Let’s start with the recommendations provided by the IRS:

Period of limitations for assessment of tax:

3 years – For assessment of tax you owe, this period is generally 3 years from the date you filed the return. Returns filed before the due date are treated as filed on the due date.

No limit – There’s no period of limitations to assess tax when you file a fraudulent return or when you don’t file a return.

6 years – If you don’t report income that you should have reported, and it’s more than 25% of the gross income shown on the return, or it’s attributable to foreign financial assets and is more than $5,000, the time to assess tax is 6 years from the date you filed the return.

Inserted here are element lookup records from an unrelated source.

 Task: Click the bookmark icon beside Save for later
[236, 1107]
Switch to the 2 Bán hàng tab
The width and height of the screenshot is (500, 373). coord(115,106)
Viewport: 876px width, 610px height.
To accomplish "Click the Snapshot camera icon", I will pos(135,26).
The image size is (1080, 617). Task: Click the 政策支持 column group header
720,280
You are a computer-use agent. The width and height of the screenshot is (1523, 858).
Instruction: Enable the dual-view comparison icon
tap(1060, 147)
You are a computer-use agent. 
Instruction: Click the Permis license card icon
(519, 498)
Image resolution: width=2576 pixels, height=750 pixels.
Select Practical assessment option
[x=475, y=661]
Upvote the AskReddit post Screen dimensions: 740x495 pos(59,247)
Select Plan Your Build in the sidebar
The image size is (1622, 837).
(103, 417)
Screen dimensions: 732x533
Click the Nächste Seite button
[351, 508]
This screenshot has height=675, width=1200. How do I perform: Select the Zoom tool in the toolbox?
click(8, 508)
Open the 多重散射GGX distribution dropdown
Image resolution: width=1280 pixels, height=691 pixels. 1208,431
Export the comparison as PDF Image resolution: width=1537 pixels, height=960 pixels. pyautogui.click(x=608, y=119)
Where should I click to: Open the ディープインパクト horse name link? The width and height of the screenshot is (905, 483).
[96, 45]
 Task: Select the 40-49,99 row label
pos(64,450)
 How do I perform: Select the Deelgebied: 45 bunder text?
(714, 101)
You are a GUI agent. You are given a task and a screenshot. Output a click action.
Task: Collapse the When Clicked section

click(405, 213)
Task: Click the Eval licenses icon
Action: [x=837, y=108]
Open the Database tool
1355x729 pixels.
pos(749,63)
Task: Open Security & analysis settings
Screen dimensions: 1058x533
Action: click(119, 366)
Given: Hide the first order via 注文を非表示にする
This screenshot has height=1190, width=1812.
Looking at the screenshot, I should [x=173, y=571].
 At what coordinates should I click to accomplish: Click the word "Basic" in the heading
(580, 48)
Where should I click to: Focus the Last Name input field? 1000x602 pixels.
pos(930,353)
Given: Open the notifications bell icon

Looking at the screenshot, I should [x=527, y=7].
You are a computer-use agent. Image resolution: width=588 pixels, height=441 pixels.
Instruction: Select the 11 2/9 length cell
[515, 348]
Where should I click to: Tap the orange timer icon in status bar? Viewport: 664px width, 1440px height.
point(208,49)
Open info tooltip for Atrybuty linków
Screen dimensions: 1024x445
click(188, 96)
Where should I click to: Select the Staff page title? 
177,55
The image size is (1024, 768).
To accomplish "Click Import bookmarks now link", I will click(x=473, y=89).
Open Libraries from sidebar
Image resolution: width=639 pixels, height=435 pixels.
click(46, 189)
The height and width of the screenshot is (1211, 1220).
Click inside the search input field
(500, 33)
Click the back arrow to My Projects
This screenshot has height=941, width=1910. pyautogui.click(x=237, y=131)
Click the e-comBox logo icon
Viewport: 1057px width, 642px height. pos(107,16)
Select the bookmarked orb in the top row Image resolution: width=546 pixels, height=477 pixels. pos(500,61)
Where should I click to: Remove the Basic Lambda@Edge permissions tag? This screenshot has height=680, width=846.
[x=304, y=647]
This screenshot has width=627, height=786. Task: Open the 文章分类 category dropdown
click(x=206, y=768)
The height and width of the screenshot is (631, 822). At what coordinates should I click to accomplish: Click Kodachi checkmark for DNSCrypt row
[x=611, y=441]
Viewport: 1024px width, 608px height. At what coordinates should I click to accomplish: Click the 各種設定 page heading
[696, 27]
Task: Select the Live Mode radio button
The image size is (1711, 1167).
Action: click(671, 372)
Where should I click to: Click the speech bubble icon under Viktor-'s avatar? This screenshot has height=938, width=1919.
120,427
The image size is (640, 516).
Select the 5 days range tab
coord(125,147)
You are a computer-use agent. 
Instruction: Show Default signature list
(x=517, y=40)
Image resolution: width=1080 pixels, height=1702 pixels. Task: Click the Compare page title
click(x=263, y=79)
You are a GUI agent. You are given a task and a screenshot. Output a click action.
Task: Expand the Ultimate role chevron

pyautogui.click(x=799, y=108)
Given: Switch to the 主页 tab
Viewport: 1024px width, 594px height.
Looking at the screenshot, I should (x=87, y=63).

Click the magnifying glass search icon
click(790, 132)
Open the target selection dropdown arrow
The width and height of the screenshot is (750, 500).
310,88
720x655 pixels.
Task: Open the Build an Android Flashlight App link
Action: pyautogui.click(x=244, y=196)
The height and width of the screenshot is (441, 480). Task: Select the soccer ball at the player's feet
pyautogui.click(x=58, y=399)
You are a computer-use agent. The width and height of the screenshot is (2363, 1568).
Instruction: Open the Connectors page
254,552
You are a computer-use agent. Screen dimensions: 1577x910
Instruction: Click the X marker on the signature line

(Read more from the IRS here.)

Now let’s look at some practical, real-world recommendations:

  1. Keep a copy of your Form 1040 indefinitely. Do not toss or destroy any of your 1040s. You may need them to correct historic Social Security earnings statements or to prove that you filed a tax return.
  2. Supporting documents need to be retained for three years. Records to support your tax return (i.e., W-2s, 1099s, K-1s, receipts, canceled checks, bank statements and mileage logs) should be kept for a minimum of three years from the later of the tax filing due date, the date you filed your taxes, or the date you paid your tax in full. This approach ensures that your records are available for a potential IRS audit.
  3. Property and investment records need to be held longer. To prove your cost/basis and taxable gain or loss, all records relating to property that you own (your home, rental properties, stocks bonds and other investments) need to be kept for at least three years after it is sold or disposed.
  4. Be mindful of other record retention requirements. The three-year period is the federal guidance for standard returns. There are other factors that should be considered, including:
    • State record retention requirements (often six months to one year longer)
    • Requirements for insurance, banking, or estate management
    • Additional federal requirements for tax returns including unreported income (six years), worthless securities (seven years) or bad debt (seven years)
    • No audit time limit for fraudulent returns
  5. A specific filing system is not required, but organization is key. The ability to easily find your documents in the event of an audit will make the process much simpler. Here are some tips:
    • File records by year rather than income or deduction type.
    • Within the file, order your records to match the flow of the Form 1040.
    • Consider scanning your files to create a digital file as a backup.
    • Create 2022 files now to save documents for current year.
    • Shred old documents; don’t just throw them away.

If you are unsure whether to retain or shred something, keep it unless you know the document can be replaced.